Many physicians believe the E/M changes were about billing, not patient care. But the changes were in line with the Centers for Medicare & Medicaid Services' “Patients Over Paperwork” initiative,2 and in my experience there have been some real advantages in terms of documentation.

With more robust systems for managing information, it was unnecessary to require physicians to include every bit of medical history in each note. Such “note bloat” could even put patients at risk by burying pertinent information. The guidelines no longer require quantifiable elements but do require a medically appropriate history and exam. That's reasonable. Now we can make our notes more meaningful, and our documentation can simply convey the care provided.

Some physicians have suggested there's no need for coding and documentation requirements at all. But rules of some type are here to stay. Beyond communicating a brief summary of patient encounters, there is an ongoing need to prevent fraud, waste, and abuse. Still, having notes that reflect the care provided rather than boxes checked is a burden lifted.

SIMPLIFIED CODING CRITERIA

It's easy to pick apart some nuance of the new E/M coding rules. But many cases that initially seem tricky to code using medical decision making (MDM) can meet the same or higher MDM level in easier ways.
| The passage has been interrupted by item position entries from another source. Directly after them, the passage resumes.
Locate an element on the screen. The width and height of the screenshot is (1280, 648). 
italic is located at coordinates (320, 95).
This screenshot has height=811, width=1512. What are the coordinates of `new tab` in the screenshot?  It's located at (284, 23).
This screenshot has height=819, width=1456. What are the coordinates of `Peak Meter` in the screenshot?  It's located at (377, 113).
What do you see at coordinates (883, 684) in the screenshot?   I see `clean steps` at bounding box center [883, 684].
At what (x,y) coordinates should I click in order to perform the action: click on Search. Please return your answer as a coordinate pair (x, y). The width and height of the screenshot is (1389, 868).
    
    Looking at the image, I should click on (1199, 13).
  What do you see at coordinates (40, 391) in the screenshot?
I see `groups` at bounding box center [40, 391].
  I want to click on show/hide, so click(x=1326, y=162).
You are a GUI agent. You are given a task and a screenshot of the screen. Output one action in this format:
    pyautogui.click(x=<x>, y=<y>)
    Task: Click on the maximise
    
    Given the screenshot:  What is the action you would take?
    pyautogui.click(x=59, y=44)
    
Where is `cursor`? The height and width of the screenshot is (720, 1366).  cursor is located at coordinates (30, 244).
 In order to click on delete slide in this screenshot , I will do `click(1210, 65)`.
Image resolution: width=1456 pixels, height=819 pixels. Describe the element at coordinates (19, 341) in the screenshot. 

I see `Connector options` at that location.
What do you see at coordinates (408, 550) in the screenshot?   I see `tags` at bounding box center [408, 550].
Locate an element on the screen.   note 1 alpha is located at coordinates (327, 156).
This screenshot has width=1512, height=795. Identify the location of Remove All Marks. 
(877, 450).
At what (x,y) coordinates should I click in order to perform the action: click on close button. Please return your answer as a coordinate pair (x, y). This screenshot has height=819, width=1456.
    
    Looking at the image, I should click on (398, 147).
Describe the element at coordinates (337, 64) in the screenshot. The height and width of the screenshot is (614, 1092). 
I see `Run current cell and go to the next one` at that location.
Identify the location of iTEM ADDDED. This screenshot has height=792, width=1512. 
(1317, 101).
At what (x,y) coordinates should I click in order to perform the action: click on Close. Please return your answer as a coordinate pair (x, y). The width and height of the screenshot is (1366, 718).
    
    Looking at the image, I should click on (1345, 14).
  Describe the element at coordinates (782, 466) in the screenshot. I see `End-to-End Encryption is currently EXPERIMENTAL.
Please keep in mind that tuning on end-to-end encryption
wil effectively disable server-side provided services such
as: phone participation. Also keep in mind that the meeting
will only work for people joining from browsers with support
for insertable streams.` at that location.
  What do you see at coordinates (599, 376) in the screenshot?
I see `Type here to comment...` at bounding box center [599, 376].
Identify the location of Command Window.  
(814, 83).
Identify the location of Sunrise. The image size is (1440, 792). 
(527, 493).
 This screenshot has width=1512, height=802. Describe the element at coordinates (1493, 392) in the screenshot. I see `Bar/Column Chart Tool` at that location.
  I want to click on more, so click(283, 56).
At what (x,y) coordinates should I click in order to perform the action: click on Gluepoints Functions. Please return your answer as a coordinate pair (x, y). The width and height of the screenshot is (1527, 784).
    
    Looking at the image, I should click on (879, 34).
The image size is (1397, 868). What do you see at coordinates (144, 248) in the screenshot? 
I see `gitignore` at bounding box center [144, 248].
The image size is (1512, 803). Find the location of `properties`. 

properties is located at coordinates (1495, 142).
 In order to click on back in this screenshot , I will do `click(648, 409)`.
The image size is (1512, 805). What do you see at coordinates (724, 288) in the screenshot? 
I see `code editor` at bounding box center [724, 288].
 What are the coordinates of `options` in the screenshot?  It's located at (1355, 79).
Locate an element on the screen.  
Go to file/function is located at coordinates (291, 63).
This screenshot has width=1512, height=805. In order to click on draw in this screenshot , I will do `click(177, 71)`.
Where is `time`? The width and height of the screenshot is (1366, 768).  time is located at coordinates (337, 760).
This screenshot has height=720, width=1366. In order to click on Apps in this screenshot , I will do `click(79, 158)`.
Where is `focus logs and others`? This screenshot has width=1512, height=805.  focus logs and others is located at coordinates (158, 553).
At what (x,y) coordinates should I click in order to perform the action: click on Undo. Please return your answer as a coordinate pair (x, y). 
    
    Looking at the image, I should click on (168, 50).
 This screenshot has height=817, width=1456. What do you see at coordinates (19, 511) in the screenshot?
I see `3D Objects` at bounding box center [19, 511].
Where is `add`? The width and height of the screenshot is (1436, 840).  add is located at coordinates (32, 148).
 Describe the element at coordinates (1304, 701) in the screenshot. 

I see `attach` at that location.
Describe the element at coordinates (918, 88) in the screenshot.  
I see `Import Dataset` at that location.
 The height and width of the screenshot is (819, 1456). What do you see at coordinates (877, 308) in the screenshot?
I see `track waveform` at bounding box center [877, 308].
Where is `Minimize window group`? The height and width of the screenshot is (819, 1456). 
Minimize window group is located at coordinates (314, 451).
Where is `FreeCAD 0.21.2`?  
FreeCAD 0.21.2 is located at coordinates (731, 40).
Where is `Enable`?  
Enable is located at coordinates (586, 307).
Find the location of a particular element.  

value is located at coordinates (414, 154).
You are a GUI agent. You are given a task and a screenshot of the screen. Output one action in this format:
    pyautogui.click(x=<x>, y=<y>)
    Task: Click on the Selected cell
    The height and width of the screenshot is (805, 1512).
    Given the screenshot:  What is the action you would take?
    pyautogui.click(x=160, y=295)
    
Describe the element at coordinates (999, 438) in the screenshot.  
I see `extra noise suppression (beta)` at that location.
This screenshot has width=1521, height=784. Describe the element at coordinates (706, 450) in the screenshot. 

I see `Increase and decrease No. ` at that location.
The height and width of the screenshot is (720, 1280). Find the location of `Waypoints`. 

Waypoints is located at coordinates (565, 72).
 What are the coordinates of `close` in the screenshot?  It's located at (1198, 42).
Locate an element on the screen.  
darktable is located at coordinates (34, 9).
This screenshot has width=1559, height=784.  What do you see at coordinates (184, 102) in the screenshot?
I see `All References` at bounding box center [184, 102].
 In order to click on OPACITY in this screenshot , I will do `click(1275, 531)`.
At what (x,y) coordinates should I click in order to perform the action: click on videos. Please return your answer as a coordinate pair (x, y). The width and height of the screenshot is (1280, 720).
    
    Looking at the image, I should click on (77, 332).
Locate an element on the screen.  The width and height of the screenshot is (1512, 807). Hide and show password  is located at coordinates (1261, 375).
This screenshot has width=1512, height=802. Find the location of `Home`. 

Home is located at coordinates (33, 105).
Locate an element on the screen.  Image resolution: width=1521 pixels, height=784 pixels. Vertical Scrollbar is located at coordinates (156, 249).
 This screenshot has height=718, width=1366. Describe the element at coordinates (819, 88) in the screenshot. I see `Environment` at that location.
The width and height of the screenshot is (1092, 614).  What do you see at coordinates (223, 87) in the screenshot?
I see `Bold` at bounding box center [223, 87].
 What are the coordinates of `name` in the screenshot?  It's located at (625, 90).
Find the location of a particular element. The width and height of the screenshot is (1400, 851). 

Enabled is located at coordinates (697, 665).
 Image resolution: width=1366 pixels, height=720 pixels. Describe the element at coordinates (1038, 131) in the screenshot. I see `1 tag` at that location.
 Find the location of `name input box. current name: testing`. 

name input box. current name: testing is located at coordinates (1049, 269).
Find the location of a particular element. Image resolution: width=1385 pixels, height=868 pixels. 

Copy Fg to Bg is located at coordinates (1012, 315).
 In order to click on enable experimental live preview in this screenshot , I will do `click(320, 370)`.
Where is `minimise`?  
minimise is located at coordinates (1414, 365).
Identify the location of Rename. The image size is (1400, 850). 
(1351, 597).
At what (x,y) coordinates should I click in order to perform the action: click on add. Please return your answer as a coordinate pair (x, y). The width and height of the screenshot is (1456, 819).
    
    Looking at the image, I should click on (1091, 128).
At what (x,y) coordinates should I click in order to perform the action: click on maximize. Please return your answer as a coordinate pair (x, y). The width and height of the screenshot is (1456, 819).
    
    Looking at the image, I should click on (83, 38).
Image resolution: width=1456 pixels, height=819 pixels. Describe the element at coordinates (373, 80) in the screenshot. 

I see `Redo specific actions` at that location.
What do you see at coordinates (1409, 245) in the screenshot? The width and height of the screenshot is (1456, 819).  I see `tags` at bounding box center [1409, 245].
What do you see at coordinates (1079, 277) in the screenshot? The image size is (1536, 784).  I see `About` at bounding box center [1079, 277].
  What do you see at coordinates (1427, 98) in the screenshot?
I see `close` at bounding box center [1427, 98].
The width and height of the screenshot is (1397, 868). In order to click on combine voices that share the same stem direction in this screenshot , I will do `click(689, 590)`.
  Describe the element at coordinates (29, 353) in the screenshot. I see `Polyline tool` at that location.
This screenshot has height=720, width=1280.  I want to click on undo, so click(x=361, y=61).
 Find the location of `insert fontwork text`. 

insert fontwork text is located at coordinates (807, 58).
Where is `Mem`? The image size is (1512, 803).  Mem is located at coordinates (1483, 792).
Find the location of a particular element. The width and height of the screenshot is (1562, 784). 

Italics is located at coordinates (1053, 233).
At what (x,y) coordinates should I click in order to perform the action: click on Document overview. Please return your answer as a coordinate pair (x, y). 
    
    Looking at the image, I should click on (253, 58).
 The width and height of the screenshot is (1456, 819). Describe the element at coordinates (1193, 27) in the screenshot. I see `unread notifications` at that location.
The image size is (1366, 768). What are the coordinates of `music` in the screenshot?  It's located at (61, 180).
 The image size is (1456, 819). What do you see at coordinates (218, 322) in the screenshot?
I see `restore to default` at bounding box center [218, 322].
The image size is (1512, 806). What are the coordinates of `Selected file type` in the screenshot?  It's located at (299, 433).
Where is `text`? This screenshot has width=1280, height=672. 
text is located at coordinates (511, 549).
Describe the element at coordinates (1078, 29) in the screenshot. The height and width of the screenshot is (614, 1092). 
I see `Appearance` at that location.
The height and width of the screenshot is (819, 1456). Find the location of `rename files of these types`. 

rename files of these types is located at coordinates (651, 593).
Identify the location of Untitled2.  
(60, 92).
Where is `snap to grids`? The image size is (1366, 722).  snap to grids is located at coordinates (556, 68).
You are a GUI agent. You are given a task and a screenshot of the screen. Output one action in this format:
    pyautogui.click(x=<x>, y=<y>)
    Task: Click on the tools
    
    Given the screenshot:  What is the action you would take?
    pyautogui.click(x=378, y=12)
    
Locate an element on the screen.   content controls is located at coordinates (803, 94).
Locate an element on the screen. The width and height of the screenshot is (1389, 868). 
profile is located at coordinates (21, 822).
For example, it doesn't matter how many laboratory points are accrued in the data column if you have a level 4 problem, such as uncontrolled blood pressure, and a medication adjustment. With two out of three elements met, it's a level 4 visit.

Time-based coding has also been simplified. No longer do you have to separate face-to-face time from time spent communicating with other providers, reviewing records, doing prior authorizations, counseling, etc. — now it all counts toward the E/M level (with a few basic caveats, such as excluding staff time, time spent outside the date of service, and time spent teaching).3

Time spent on a visit outside the date of service can still be counted, just not as part of the E/M visit level. Codes for non-face-to-face prolonged services (99358 and 99359) can be used after 31 minutes to capture that work.